ONYEKA IGWE

I have a ‘sliding doors’ story.

Two women, grow up roughly at the same time, in the same part of North East London. Their histories faintly mirror: early adventures playing on the Wanstead Flats, Saturdays in the shadows of mothers haggling at East Street Market and everlong teenage meanderings down Romford Road. They arrive at 188 Grosvenor Square. Mayfair, London on the same day, at the same moment. They don’t even notice each other.

Their childhoods were spent in the mid nineties, in the shadow and aftermath of the squatted communities of the M11 link road protest camps. Protestors campaigning against the construction of a new motorway created micro-nations with names like Munstonia and Wanstonia across the area, building community with the locals, including a lone 92 year old resident holdout of the government compulsory purchase orders named Dolly Watson. Our protagonists weren’t quite old enough or present enough to remember the squats themselves with any kind of clarity but the freedom of that living seeped into them. It was redolent in the atmosphere of the three intersecting outer London boroughs they circumnavigated. One of them thinks this must be the explanation for her persistent desire for communal living.



L: Munstonia, the last house on Fillebrook Road, in 1995, during the M11 Link Road protests. R: The eviction of Munstonia.


The moment of intersection is October 2008, a midpoint in ‘The Great Recession’. Politics is on the tip of their tongues, in both crytalising and oblique ways. They are both lost, looking for anchor(s); a vocation, a calling or at least a home.

They are separated by three years and five months — an Aries and a Virgo. One has just finished sixth form college and the other has recently returned to London from time away at university in another part of the country, a part they didn’t know existed until they were there.

One of them is nervous. She dilly daddles outside the front of the building, reading the ‘literature’ on display — zines, leaflets and propaganda. She feels out of place, sensing the whiteness of the room even before she opens the door. She is black and alone, here. She wonders why she didn’t ask anyone else to come with her, why she never thinks of it. She remains in the well of the staircase summoning courage to climb the stairs and participate in this thing she has always been curious about, always needed.

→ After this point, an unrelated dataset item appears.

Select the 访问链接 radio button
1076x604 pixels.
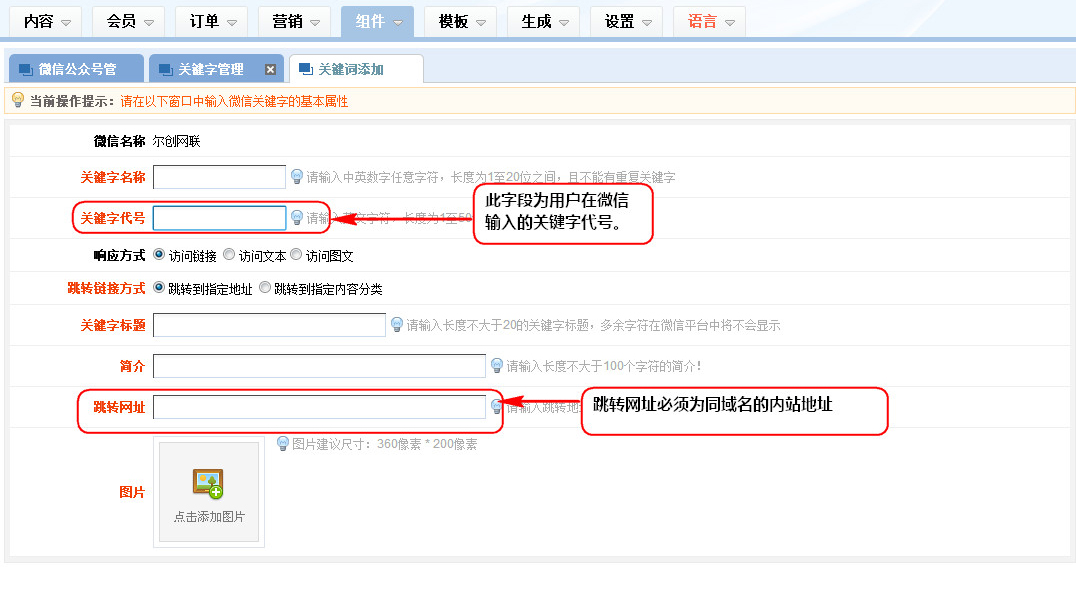pos(159,255)
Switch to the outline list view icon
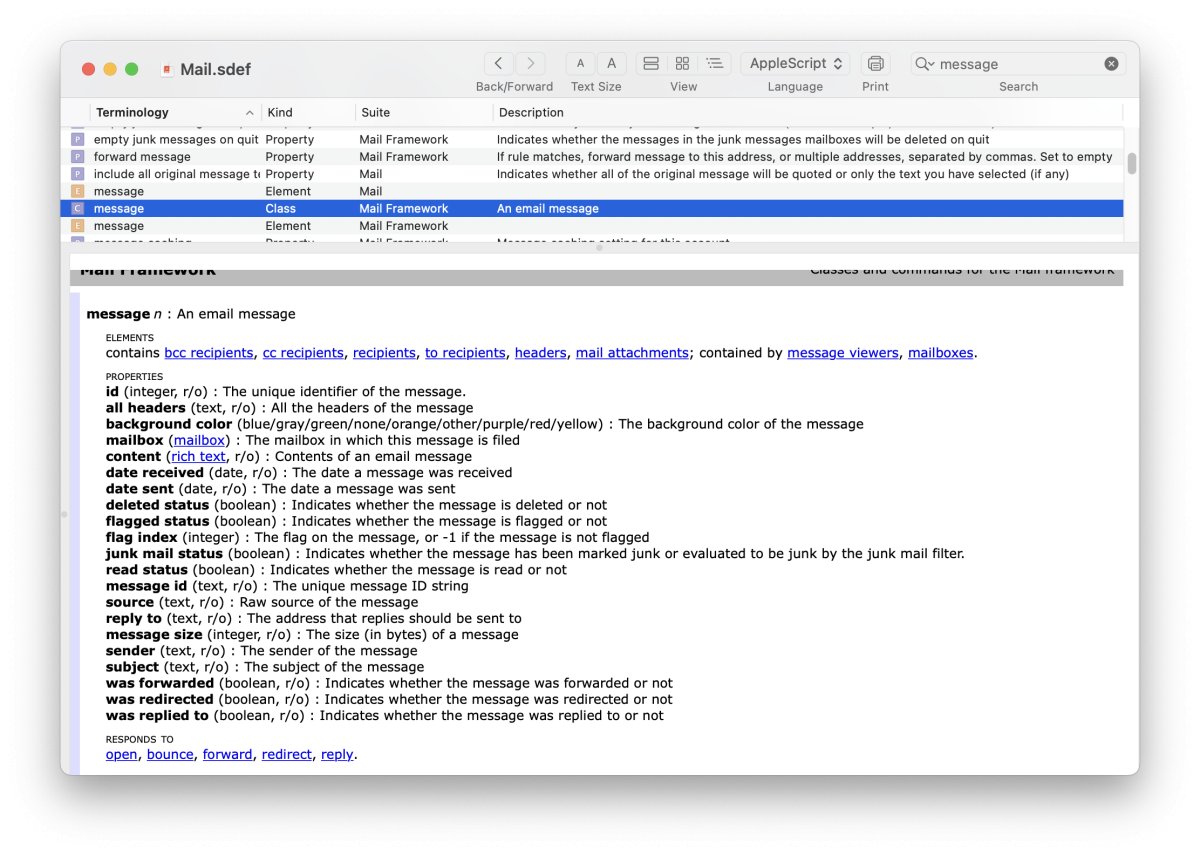Screen dimensions: 1200x855 coord(714,63)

The other, perhaps we might say, has the energy, naivety and gumption of the eighteen year old that she is. She doesn’t know the rules, or recognise the sneers she will surely encounter once she enters. She is wearing the wrong clothes, has the wrong accent and is ignorant of the right terms. She is oblivious to these social cues, or she has been trained, by her performing arts background (another thing they both share), to pretend that she does not notice.

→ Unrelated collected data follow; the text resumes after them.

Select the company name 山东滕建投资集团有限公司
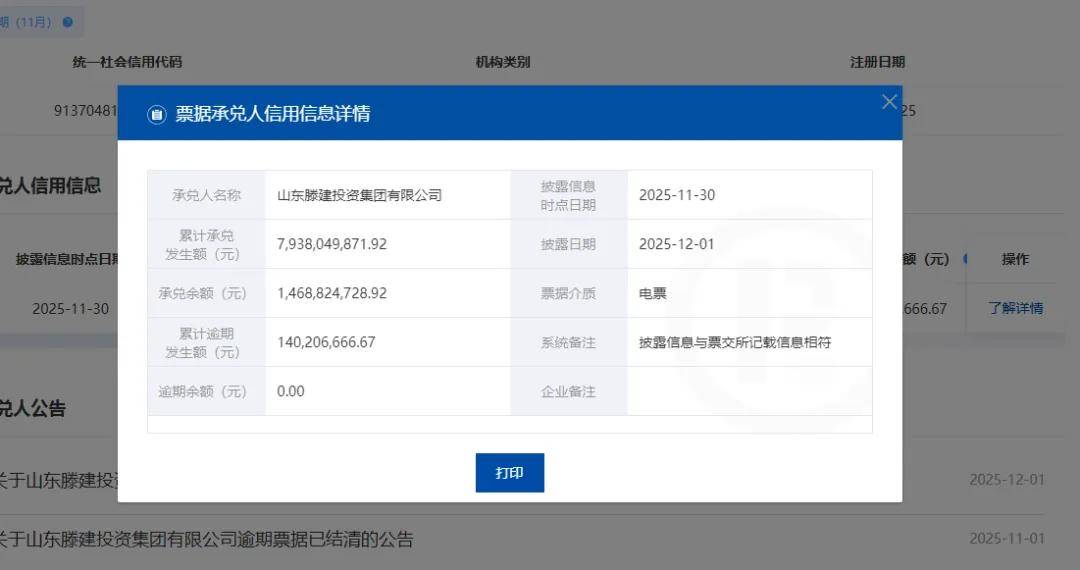This screenshot has height=570, width=1080. (359, 195)
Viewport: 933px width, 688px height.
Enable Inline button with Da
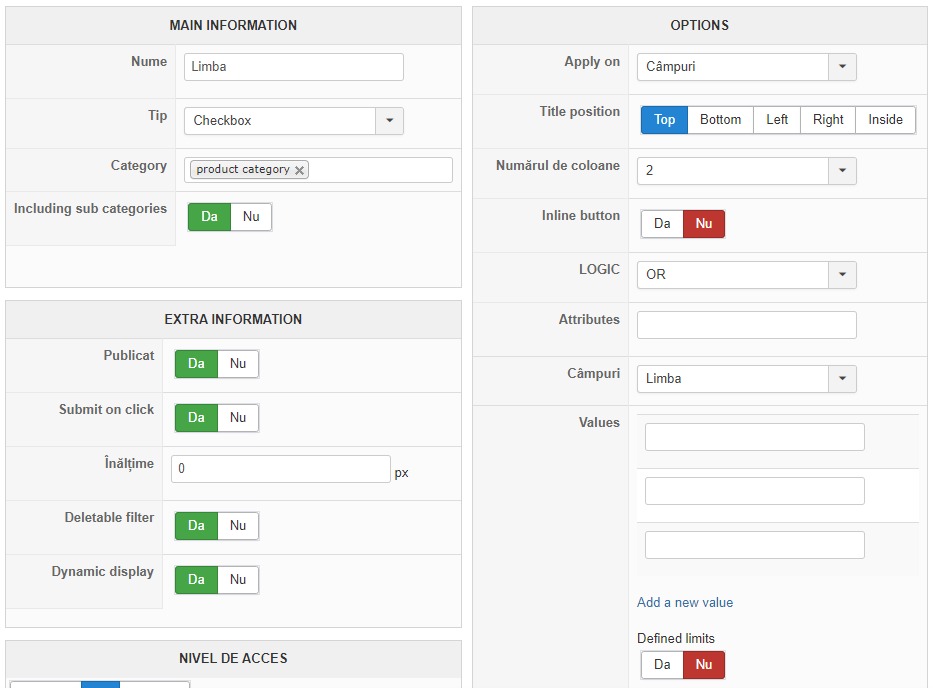pyautogui.click(x=662, y=224)
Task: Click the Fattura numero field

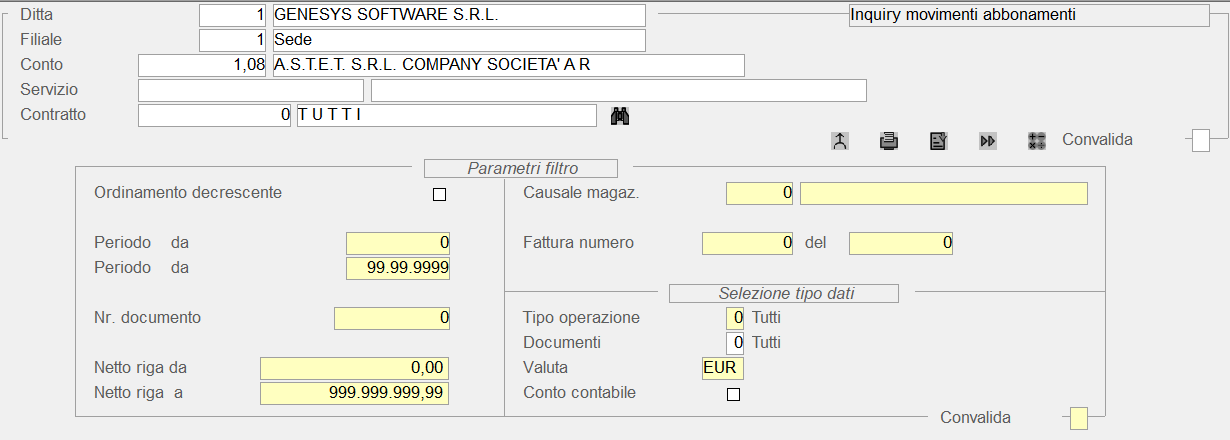Action: (748, 243)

The older woman does eventually make it up the stairs but her incongruity consumes her, dampening her reserves of confidence. She cannot open her mouth to respond to any entreats that might lead to a conservation, so she does not charm, and is charmed by no one. Instead she sits for a while, sees through smiles and then ghosts, returning to the shared flat she rents in the east of the city. She never comes back.

The younger of the two bounds up the stairs, asks questions and catches the eye of an older man (of course!). That man invites her in, attracted by her sweetness, and for the next five years she squats, with him, and others that she meets here or through here, across London in homes with names like THE GYM or COLORAMA.

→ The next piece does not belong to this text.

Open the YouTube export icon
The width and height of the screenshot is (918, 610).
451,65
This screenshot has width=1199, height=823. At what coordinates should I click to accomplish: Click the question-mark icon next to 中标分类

The staircase at 188 Grosvenor Square.


They could have met here, but they don’t. They meet at another communal home in North East
London four years later, when the dreams of collective living, for them both, have warped,
romanticised, subsisted, morphed, extinguished and petrified.

Now they are old friends.

Onyeka Igwe is an artist and researcher working between cinema and installation, born and based in London, UK. Through her work, Onyeka is animated by the question — how do we live together? — with particular interest in the ways the sensorial, spatial and non-canonical ways of knowing can provide answers to this question. She uses embodiment, archives, narration and text to create structural ‘figure-of-eights’, a form that exposes a multiplicity of narratives. Her works have been shown in the UK and internationally at film festivals and galleries. She was awarded the New Cinema Award at Berwick Film and Media Arts Festival 2019 and the 2020 Arts Foundation Fellowship Award for Experimental Film. Onyeka is part of B.O.S.S., a sound system collective that brings together a community of queer, trans and non binary people of colour involved in art, sound and radical activism as well as a curatorial and research initiative on alternative and anti ethnographies, together with Rachel Rakes and Laura Huertas Millán.